Ele, porém, inteiramente entregue às obras, negava-se a tudo o que lhe
roubasse um instante das suas ocupações de predileção. Nele, como em
todas as almas de boa têmpera, a lima do trabalho gastou o aço do
invólucro. O corpo, entorpecido, recusava-lhe os serviços; mas o
espírito, cada vez mais vivaz, mais enérgico, mais fecundo, alargava-lhe
o círculo da atividade. Na luta desigual a matéria nem sempre podia
resistir.
Um dia foi vencida: o aneurisma rompeu-se e Allan Kardec caiu
fulminado. Um homem desapareceu da terra, mas o seu grande nome tomou
lugar entre as ilustrações do século e um culto espírito foi
retemperar-se no infinito, onde aqueles, que ele próprio havia consolado
e esclarecido, lhe esperavam a volta com impaciência. "A morte, dizia
mui recentemente, a morte amiúda os golpes na falange dos homens
ilustres!... A quem virá ela agora libertar?" Foi ele, depois de tantos
outros, retemperar-se no espaço e buscar outros elementos para renovar
o organismo gasto pôr uma vida de labores incessantes. Partiu com
aqueles que virão a ser os luminares da nova geração, a fim de voltar
com eles para continuar e concluir a obra que deixou confiada a mãos
dedicadas. O homem deixou-nos, mas a sua alma será sempre conosco.

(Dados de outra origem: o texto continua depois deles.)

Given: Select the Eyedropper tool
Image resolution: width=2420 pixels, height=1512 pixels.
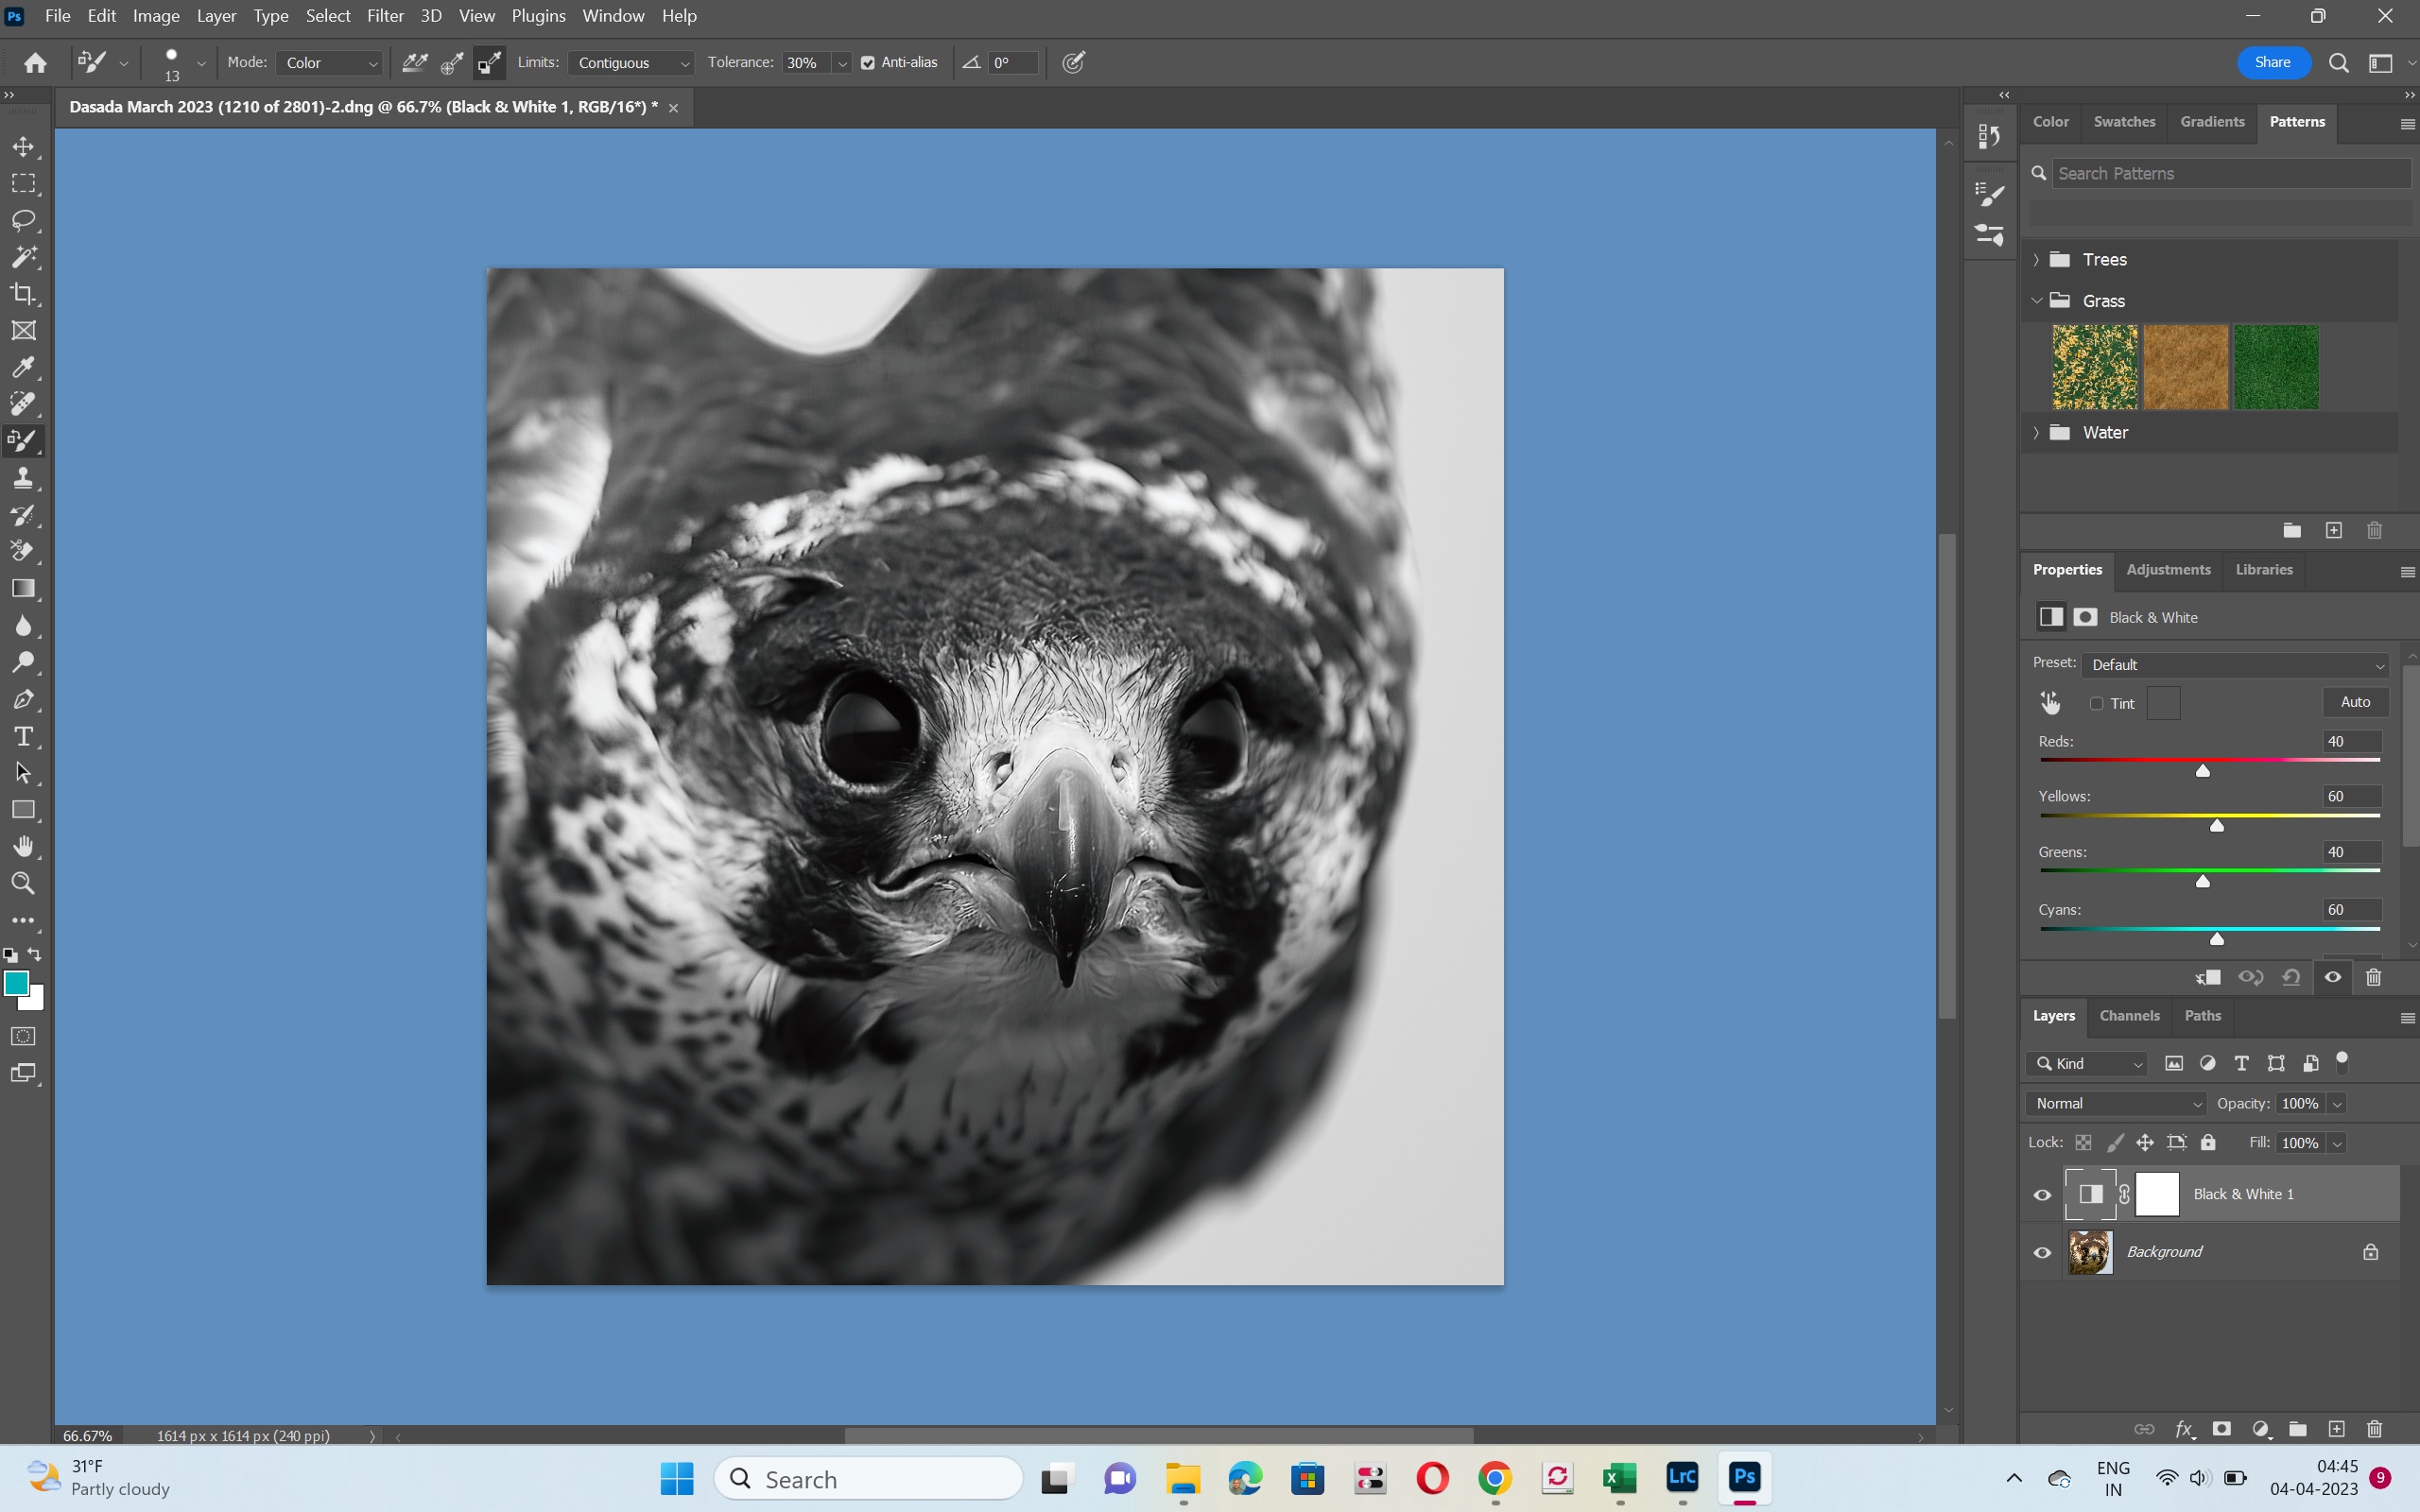Looking at the screenshot, I should click(x=23, y=367).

É um protetor seguro, uma luz a mais, um labutador
infatigável, que foi aumentar as forças das falanges do espaço. Como na
terra, saberá moderar o zelo dos impetuosos, secundar as intenções dos
sinceros e dos desinteressados, estimular os vagarosos - saberá enfim,
sem ferir a ninguém, fazer com que todos lhe ouçam os mais convenientes
conselhos. Ele vê e reconhece agora o que ainda ontem apenas previa.
Não mais está sujeito às incertezas e aos desfalecimentos e contribuirá
para participarmos das suas convicções, fazendo-nos alcançar a meta,
dirigindo-nos pelo bom caminho, tudo nessa linguagem clara, precisa,
que constitui um característico nos anais literários.
O homem, nós o repetimos, deixou-nos, mas Allan Kardec é
imortal, e a sua memória, os trabalhos, o Espírito, estarão sempre com
aqueles que sustentarem com firmeza e elevação a bandeira, que ele
sempre soube fazer respeitar. Uma individualidade pujante construiu o
monumento. Esse monumento será para nós na Terra a personificação
daquela individualidade. Não se congregarão em torno de Allan Kardec:
congregar-se-ão em torno do Espiritismo, que é o monumento pôr ele
erigido. Através dos conselhos dele, sob a sua influência, caminharemos
com passo firme para essas fases venturosas prometidas à humanidade
regenerada. (Revue Spirit. Maio 1869).